## Material provided
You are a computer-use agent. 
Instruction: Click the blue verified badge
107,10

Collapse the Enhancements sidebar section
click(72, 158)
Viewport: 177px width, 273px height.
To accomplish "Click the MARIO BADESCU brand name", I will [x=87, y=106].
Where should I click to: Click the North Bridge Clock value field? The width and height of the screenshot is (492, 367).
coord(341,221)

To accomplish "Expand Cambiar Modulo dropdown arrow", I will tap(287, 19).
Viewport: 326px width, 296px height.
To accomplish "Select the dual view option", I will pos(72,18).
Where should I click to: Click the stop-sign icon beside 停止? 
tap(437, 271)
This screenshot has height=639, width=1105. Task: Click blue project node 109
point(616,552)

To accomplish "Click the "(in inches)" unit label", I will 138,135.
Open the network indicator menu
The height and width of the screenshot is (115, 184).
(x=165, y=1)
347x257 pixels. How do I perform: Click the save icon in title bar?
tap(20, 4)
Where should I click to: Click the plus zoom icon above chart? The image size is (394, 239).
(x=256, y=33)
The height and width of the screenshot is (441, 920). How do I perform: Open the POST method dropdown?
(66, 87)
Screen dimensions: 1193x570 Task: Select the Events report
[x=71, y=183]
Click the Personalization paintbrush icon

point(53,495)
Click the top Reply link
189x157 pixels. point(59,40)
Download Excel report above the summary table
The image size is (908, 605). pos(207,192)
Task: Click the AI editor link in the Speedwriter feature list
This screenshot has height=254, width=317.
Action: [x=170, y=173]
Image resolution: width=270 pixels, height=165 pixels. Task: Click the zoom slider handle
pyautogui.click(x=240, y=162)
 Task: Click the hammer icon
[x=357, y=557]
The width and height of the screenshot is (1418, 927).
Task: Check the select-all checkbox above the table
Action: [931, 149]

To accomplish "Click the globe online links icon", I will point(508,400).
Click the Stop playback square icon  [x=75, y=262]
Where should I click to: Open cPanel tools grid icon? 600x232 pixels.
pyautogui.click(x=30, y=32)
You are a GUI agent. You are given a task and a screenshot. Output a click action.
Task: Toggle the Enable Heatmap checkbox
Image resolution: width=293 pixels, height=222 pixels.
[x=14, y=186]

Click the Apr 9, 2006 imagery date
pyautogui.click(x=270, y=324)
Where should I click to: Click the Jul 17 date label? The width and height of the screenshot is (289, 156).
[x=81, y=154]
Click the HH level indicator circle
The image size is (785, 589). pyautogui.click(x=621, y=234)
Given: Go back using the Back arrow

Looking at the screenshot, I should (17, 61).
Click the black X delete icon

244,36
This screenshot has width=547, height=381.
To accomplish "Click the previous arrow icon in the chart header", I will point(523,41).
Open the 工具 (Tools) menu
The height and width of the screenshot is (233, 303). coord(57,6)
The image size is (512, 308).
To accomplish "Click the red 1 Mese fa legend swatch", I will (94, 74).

## Exercise instructions
Check the records above and copy each line that has the string "Viewport".

## Expected output
Viewport: 177px width, 273px height.
Viewport: 326px width, 296px height.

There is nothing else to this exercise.